Tuesday, April 11, 2017

"When breath becomes air"

I have been haunted by the book "When breath becomes air." No book has made me ponder about life and death that much. No book has left me in tears that much. I listened to it once. When i listened to it again, my eyes still got wet. Everyone has to face death at one point but some deaths are extremely cruel.

The book is a memoir of a neurosurgeon, Paul Kalannithi, who faced an early death from lung cancer.  Paul was a gifted resident at Stanford. He served as a chief of residency and got offered by the University of Wisconsin for a dream job as a head of neurology Department with a million dollar offered for his research when he was close to the end of his residency. Paul went through a long and painful journey to find the meaning of his life and embrace death, in particular when he transformed from a neurosurgeon into a dying patient with a very short time to live. Just right when he was about to graduate his residency to spread his wings, start his career out of training, and start a family with his wife, he got diagnosed with improbable lung cancer. Through his residency at Stanford, he learnt to face and accept the mortality when a disease was not curable.  He also had to face death of his gifted co-worker who committed suicide after a complicated case. However things were different when he had to face his own death. One day he was a doctor treating the dying one day and became a patient struggling to live the next day. Through his disease, he found the meaning of his life again. He followed his calling to be a neurosurgeon, and to continue saving patients through his sickness. He collapsed with exhaustion and pain from work at home every night but he stood up again the next day. He always referred back to his favorite quote "I can't go on. I'll go on" when needed.  The day he graduated from his program was the day he had to hang up his white coat forever. It was the last day he practiced medicine. It was the day he was about to die.

It was a long and brutal journey for him to get to the point in which he had to accept his death, and to eventually tell his wife that "he was ready." Ready to die. Paul died in 2015 at the age of 37 when his daughter was 8 months old. The book was completed posthumously.

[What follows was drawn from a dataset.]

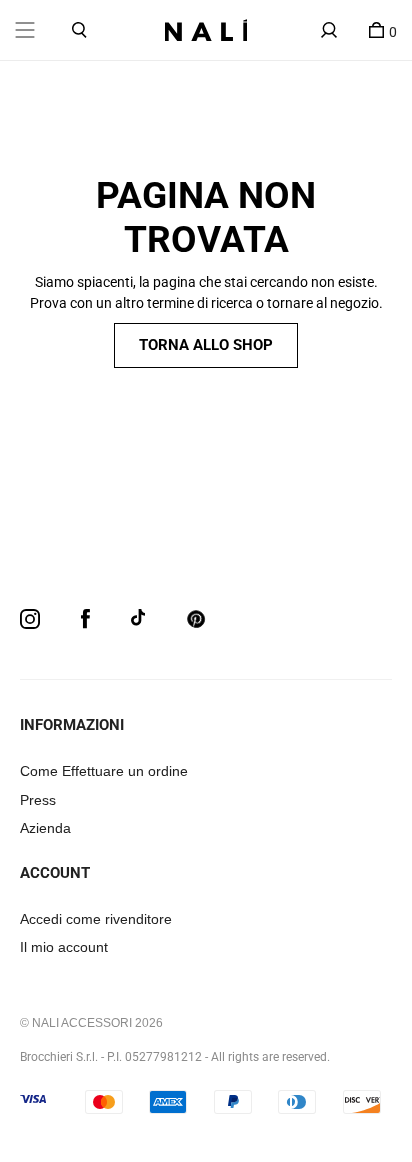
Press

 Paul bravely unpacked his life story to tell us how to live and how to die. Paul's story successfully tells me that time is infinite but limited to every one. Don't let it slip away. Make sure you know how to use your time meaningfully so you won't regret it later.
As the book says 'What happened to Paul is tragic but he is not a tragedy." Paul died but he left a legacy of love, inspiration, passion, and compassion.  His words continue to live on.

 "Life is not about avoiding suffering; It's about creating meaning".  

One day, I will gift Ryan this book!